Société

La folie des grandeurs

Récipiendaire de plusieurs prix en architecture, l’étudiant à la maîtrise Olivier Jacques s’intéresse aux effets pervers de la démesure urbaine  

Par : Renée Larochelle
Connaissez-vous la Shibuya Crossing de Tokyo? Il s’agit de l’intersection la plus achalandée au monde, avec en moyenne 1 500 piétons qui la traversent chaque fois que le feu vire au vert. Dans une seule journée, quelque 2,4 millions d’individus y passent. Cette fourmilière humaine fascine Olivier Jacques, comme tout ce qui touche à la démesure. Aux fins de la double maîtrise professionnelle et scientifique qu’il complète actuellement à l’École d’architecture – ce qui constitue un exploit en soi - Olivier Jacques a imaginé un audacieux projet de tours d’habitation ayant pignon sur la célèbre intersection et destiné, entre autres, à aider les Hikikomoris, ces décrocheurs du système vivant enfermés dans leur chambre, à sortir de chez eux et à reprendre une vie normale.
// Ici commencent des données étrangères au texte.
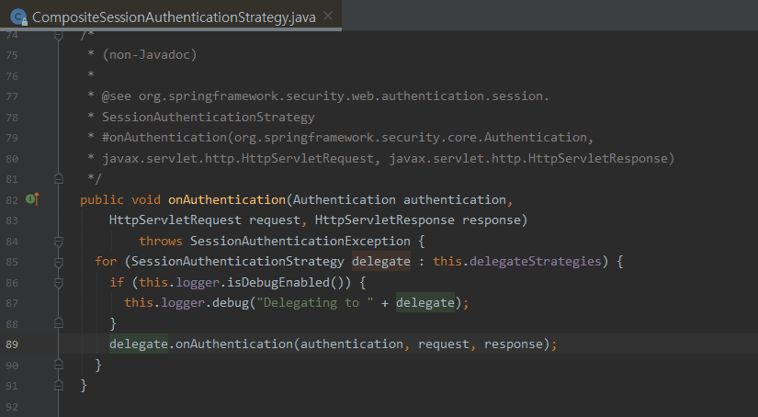Viewport: 758px width, 417px height.
Task: Click fold end marker on line 88
Action: [x=60, y=323]
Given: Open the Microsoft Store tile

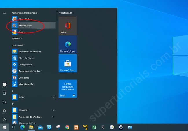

La première tour est ainsi aménagée de façon à encourager un contact progressif avec d’autres agoraphobes. S’adressant à la foule, la seconde tour se présente comme un immense labyrinthe vertical sillonné par des escaliers roulants et des galeries commerciales. C’est un espace public où on peut flâner et marcher sans but, question de s’abandonner durant quelques instants au hasard des rencontres et des lieux.
   
«La psychologie de la vie en métropole et les problèmes qui en découlent, comme la neurasthénie, m’intéressent énormément», souligne Olivier Jacques. «Qu’est-ce qui pousse l’être humain à aller se perdre dans la congestion des villes? Que fait-il pour échapper au déséquilibre et au vertige? Ce sont là des questions très théoriques dont je compte me servir pour mieux revenir à la pratique», explique tranquillement le futur architecte. En avril, son projet d’habitation a été récompensé par une série impressionnante de prix devant un jury composé d’architectes et de professeurs de l’École d’architecture. Âgé de 23 ans, ce jeune homme né à L’Ancienne-Lorette a le vent dans les voiles, ayant déjà effectué deux stages outre-mer dans des firmes d’architectes, l’un à Hanoï, au Vietnam, et l’autre à Berlin, en Allemagne. Pour l’heure, et bien qu’il ait reçu plusieurs offres d’emploi au Québec, Olivier Jacques souhaite retourner au Japon afin d’explorer cette civilisation à ses yeux follement attirante.

Le bon choix
Professeur titulaire à l’École d’architecture, Georges Teyssot a supervisé les deux maîtrises de cet étudiant qu’il qualifie de particulièrement brillant et pour lequel il ne tarit pas d’éloges. «Olivier Jacques a une grande capacité de se mouvoir tant dans le domaine de la recherche théorique que dans celui des pratiques les plus avant-gardistes qui soient, dit Georges Teyssot. Par exemple, tout en sachant manier les concepts, il sait utiliser d'une manière créative les logiciels les plus performants, ce qui le hisse à mon avis à un niveau international comparable avec celui des architectes qui sortent des grandes universités américaines et européennes.» Directeur de l’École d’architecture, Jacques White abonde dans le même sens. «Un architecte, c’est quelqu’un qui a des idées et qui sait les organiser, déclare-t-il. Olivier possède évidemment ces qualités, mais il réussit à réconcilier la théorie avec la pratique. En architecture, les études supérieures semblent toujours un peu nébuleuses. Avec Olivier, on est résolument au 21e siècle et on avance.»
   
Interrogé sur sa passion pour l’architecture, Olivier Jacques dit seulement avoir senti qu’il avait effectué le bon choix et s’être trouvé à la bonne place, et ce, dès ses premiers pas au baccalauréat. «J’aime le travail manuel, la créativité artistique et les travaux théoriques. L’architecture est un domaine qui m’offre tout cela», assure-t-il. Même si ses projets donnent le vertige, le jeune homme privilégie toutefois une architecture à l’échelle humaine, axée sur les besoins des gens. «Au cours de mes stages à Hanoï, j’ai vu des camions et des grues arriver en plein milieu d’un champ et se mettre à construire des bâtiments et des quartiers entiers 24 heures sur 24 sans aucun respect de l’environnement, rappelle-t-il. C’est assez alarmant.» Par contre, des réalisations architecturales comme le gigantesque Nid d’oiseau construit pour les Jeux olympiques de Pékin le jettent littéralement par terre et les architectes ayant travaillé à sa conception ont toute son admiration. «Il s’agit d’une structure très intéressante techniquement parlant, estime Olivier Jacques. C’est tout simplement magnifique.»